HISTÓRIAS

O Desafio Noturno do Felino.

O gato dormia com a minha esposa. Apoiava-se nas costas dela e me afastava a patadas. Pela manhã, me lançava um olhar descarado e cheio de deboche. Eu protestava, claro, mas não adiantava nada. Ele era o mimado da casa. O “docinho” e o “meu céu” dela. Minha esposa ria, achava tudo engraçadíssimo. Eu… nem tanto.

Para esse “docinho”, fritávamos peixinhos especialmente selecionados. Tirávamos cada espinha com cuidado, e a pele crocante era colocada ao lado dos pedaços macios e ainda fumegantes no pratinho do senhor felino.

Ele me observava com uma expressão cínica que parecia dizer:
“O fracassado aqui é você. O dono e senhor sou eu.”

Para mim, restavam as sobras — aquelas que o malandro deixava de lado com desprezo. E ele fazia isso de propósito, só para me provocar. Eu revidava do jeito que podia: empurrava ele para longe do prato ou o tirava do sofá com um empurrão. Era uma guerra sem trégua.

Às vezes, eu encontrava “presentinhos” dentro dos meus sapatos. Minha esposa, entre risos, dizia:
— Não provoca ele… você merece!

E fazia carinho no seu “tesourinho”. O gato me olhava com ar de rei. Eu apenas suspirava. O que fazer? Minha esposa era única, então eu aguentava tudo calado.

Mas naquela manhã…

Enquanto me preparava para o trabalho, um grito agudo ecoou pelo corredor. Corri e vi seis quilos de pelos eriçados, garras afiadas e puro mau humor investindo contra minha esposa como um touro diante de um capote vermelho.

Quando me viu, a fera saltou direto no meu peito, me jogando ao chão. Peguei uma cadeira como escudo, arrastei minha esposa até o quarto e batemos a porta com força. O gato bateu numa das pernas da cadeira e soltou um miado choroso.

Mas não desistiu. Continuou tentando atacar, determinado, até que conseguimos nos trancar. Ouvíamos seus rosnados enquanto passávamos álcool e iodo nos arranhões que tínhamos pelo corpo.

Minha esposa ligou para o trabalho:
— O gato enlouqueceu. Estamos indo para o hospital.
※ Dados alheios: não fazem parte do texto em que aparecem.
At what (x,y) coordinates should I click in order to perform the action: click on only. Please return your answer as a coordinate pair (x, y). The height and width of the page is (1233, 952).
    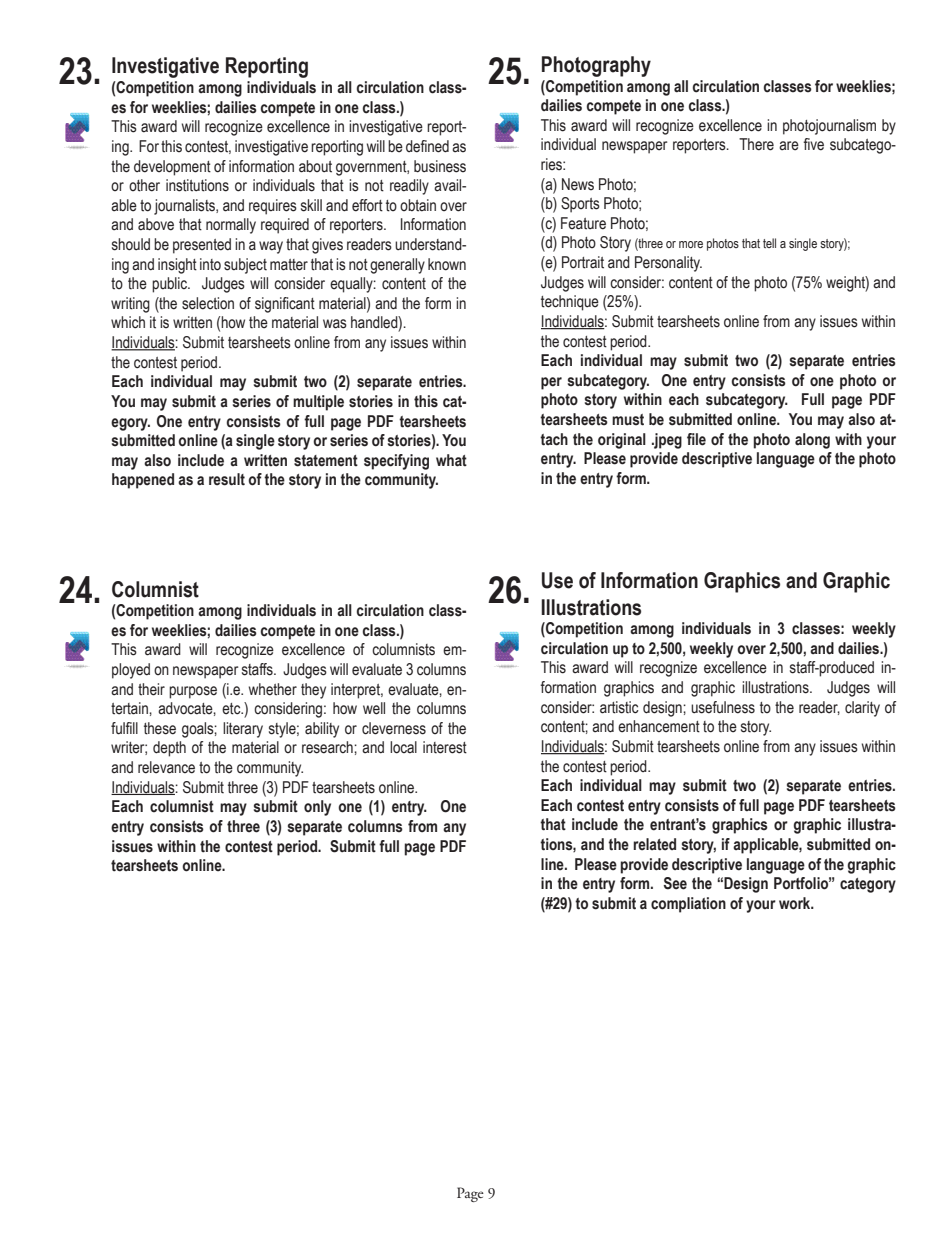
    Looking at the image, I should click on (317, 808).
Contei a mesma coisa ao meu chefe. Mas, de repente…

Um estrondo sacudiu o prédio.
Os vidros da cozinha estilhaçaram, o espelho do banheiro se quebrou. O telefone escapou das minhas mãos. Um silêncio sepulcral tomou conta da casa. Esquecendo o gato, corremos até a cozinha e olhamos pela janela.

Bem em frente ao prédio, havia uma cratera fumegante. Restos de uma van de gás capotada estavam espalhados por toda parte. Carros destruídos giravam as rodas para o alto, como tartarugas viradas de barriga. Ao longe, sirenes gritavam.

Atordoados, olhamos para o gato. Encolhido num canto, ele segurava a pata dianteira, visivelmente quebrada, e miava baixinho.

Minha esposa o abraçou com força. Peguei as chaves do carro e descemos os sete andares às pressas. Nosso carro, estacionado nos fundos, nos levou voando até o veterinário. Eu sentia um nó apertado no estômago.

Uma hora depois, minha esposa saía da clínica com nosso “tesouro” nos braços. A pata enfaixada, ele recebia carinhos e olhares encantados dos outros donos de pets. Ao saberem da história, todos se aproximaram para afagá-lo, como se fosse um herói felino.

De volta em casa, minha esposa preparou o peixe favorito dele: sem espinhas, com a pele crocante servida em seu prato. Para mim, como sempre, as sobras.

O gato, mancando, se aproximou da comida. Tentou me lançar seu clássico olhar de desprezo… mas só conseguiu uma careta de dor.
Coloquei minha porção no prato dele, limpa, sem espinhas.

Ele me olhou, surpreso. Levantou a pata machucada e miou baixinho, de forma quase tímida.

Eu o peguei no colo e sussurrei:
— Talvez eu seja mesmo um fracassado. Mas com uma mulher como você e um gato como esse… sou o homem mais sortudo do mundo.

Beijei o focinho dele. Ele ronronou e esfregou a cabeça na minha bochecha.

Ao colocá-lo de volta no chão, ele começou a comer, com dificuldade. Minha esposa e eu, abraçados, sorrimos ao vê-lo ali, vivo, lutando, presente.

Desde aquele dia, o gato passou a dormir ao meu lado. Ele me encara todas as noites, como quem guarda um segredo. E eu só peço a Deus uma coisa: que me conceda anos de vida para continuar tendo os dois comigo.

Nada mais importa.
Palavra de honra.
Porque é exatamente isso o que chamam de felicidade verdadeira.